Prompt –
Below are some records; quote exactly the lines from the one that contains "Size Guide (322, 2256)" through the one that contains "CEILING LAMPS (217, 258)", inclusive, and no others.

Data items:

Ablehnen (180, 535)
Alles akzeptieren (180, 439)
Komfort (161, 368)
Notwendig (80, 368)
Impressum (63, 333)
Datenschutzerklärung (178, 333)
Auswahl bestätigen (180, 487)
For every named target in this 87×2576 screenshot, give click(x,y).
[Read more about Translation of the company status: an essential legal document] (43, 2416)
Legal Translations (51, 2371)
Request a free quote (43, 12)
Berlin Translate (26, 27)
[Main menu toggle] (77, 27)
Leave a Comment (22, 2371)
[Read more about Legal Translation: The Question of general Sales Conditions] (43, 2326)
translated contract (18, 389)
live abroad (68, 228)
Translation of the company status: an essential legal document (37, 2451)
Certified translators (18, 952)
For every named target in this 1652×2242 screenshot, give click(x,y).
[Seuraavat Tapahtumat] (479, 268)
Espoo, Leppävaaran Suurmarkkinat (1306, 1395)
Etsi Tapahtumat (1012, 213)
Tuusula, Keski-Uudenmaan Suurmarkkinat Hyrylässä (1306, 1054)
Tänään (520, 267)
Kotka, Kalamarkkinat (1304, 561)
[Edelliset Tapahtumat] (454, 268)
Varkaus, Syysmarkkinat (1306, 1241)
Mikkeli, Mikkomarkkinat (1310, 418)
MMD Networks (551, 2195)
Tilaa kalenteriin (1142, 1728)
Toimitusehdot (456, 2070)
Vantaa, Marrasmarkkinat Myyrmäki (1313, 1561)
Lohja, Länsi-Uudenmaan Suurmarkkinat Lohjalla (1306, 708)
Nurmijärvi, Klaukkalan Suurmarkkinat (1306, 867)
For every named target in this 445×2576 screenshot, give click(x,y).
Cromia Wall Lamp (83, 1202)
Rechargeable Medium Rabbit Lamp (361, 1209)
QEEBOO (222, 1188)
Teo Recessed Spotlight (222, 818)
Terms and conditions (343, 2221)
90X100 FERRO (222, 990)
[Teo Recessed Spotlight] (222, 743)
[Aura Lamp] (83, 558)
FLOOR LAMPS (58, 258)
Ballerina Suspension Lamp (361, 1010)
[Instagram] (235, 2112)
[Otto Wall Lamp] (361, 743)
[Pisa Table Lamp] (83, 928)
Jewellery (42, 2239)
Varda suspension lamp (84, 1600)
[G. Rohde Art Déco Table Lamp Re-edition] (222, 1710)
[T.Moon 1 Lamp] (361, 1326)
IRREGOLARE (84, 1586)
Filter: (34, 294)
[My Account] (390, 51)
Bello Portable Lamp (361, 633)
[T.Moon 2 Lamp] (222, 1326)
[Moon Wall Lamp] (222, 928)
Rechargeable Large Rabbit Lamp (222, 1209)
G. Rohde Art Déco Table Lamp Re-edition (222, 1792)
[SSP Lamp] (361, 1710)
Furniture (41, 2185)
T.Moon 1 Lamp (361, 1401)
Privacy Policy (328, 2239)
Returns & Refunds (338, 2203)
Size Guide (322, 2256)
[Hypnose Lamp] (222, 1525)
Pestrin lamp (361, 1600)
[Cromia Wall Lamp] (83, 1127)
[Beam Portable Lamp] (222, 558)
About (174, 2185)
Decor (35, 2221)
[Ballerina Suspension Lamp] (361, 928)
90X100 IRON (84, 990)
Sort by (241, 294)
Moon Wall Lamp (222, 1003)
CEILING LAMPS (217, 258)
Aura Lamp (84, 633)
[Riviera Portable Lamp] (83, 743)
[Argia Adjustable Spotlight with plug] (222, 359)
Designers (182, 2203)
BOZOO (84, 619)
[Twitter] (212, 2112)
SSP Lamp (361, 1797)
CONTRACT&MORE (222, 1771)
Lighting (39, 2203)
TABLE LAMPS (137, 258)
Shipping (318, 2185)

Answer to this task –
Size Guide (322, 2256)
[Hypnose Lamp] (222, 1525)
Pestrin lamp (361, 1600)
[Cromia Wall Lamp] (83, 1127)
[Beam Portable Lamp] (222, 558)
About (174, 2185)
Decor (35, 2221)
[Ballerina Suspension Lamp] (361, 928)
90X100 IRON (84, 990)
Sort by (241, 294)
Moon Wall Lamp (222, 1003)
CEILING LAMPS (217, 258)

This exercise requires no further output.